# Fisher Minute Mount 2 Maintenance



## TheBean (Apr 4, 2012)

I have a Fisher MM 2 on my '06 Dodge (my first plow ever) and was wondering what sort of maintenance is needed before storing it for the summer. I'm assuming it's about the same age as the truck as they came as a package. Drain the hydro fluid from the pump? The entire system? Grease? Searched Fisher site but I'm not sure exactly what model it is. All advice appreciated, thanks.


----------



## Bocefus78 (Apr 4, 2012)

I dont know anything about fishers, as I run a boss but, generally speaking, heres my end of winter routine:

1. Wash off all salt
2. Paint areas that need it to prevent rust
3. Grease/lube it where applicable
4. Check welds for cracks
5. Change hydro fluid
6. Hit the electrical connections with dielectric grease
7. Loosen trip springs--just remember to tighten them up next winter
8. Check all light bulbs
9. Inspect all hoses--I suggest getting a couple of spares


----------



## TheBean (Apr 4, 2012)

Bocefus78 said:


> I dont know anything about fishers, as I run a boss but, generally speaking, heres my end of winter routine:
> 
> 1. Wash off all salt
> 2. Paint areas that need it to prevent rust
> ...


Thanks Bo-
Do you drain all of the hydro fluid? Or just the obvious at the pump? Got most of the rest of your checklist already.


----------



## Reggie Dunlap (Apr 4, 2012)

I have a couple of Fisher's. All I do is put dielectric grease on the connections and make sure the locking pins are closed so the springs are not under tension all summer. I change the hydraulic oil every few years. The best way to do it to drain the pump and blow it out of the lines.


----------



## Bocefus78 (Apr 4, 2012)

As Reggie said, its best to get it out of the lines also. With that said, I don't. I just drain the pump and fill 'er up. I'm by far from a hydro expert. The plow and splitter are my only pieces of hydro OPE.


----------



## TheBean (Apr 4, 2012)

Bocefus78 said:


> As Reggie said, its best to get it out of the lines also. With that said, I don't. I just drain the pump and fill 'er up. I'm by far from a hydro expert. The plow and splitter are my only pieces of hydro OPE.

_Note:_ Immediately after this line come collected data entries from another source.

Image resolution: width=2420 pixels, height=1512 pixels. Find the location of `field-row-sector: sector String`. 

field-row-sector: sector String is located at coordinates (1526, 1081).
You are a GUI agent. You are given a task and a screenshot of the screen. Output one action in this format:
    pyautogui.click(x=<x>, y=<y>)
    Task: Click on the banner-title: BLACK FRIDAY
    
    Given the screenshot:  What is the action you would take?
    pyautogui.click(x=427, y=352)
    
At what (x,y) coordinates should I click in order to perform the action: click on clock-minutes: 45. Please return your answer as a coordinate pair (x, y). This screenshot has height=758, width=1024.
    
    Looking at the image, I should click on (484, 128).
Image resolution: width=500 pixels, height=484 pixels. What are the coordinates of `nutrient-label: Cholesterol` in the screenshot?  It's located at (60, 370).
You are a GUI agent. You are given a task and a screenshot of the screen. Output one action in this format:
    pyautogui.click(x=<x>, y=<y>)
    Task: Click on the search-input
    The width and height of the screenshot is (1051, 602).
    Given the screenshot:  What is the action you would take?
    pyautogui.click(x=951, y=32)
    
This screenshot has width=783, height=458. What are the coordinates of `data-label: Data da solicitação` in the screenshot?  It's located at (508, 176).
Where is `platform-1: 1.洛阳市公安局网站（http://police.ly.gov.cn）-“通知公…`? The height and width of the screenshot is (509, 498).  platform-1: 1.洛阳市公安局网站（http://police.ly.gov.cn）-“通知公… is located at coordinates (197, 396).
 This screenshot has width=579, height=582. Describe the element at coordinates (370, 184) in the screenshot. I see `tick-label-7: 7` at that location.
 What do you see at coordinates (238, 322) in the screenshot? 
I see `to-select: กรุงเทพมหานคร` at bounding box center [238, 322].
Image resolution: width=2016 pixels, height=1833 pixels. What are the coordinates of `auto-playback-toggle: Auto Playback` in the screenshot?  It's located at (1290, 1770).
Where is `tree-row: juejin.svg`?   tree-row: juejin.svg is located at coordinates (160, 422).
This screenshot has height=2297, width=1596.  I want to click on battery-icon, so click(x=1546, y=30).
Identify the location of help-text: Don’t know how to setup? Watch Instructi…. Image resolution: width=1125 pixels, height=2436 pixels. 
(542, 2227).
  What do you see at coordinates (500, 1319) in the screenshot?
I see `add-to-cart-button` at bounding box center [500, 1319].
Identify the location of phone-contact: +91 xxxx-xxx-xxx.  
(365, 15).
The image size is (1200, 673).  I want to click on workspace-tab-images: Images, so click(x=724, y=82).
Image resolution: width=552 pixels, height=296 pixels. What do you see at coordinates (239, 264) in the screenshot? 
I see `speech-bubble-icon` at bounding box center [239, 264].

Thanks everyone. I only use the plow on my driveway and the neighbor if she needs help. This year very little use at all. I just don't know the history of it and want to do what I can to keep it running well.


----------



## Jack Straw (Apr 4, 2012)

My plows sit outside all summer. I cover the hydraulic cylinders to keep moisture off of them, I also cover them w/grease. I remove the hydraulic unit from the truck and put it in the garage. Can you put your entire unit in the garage for the summer?


----------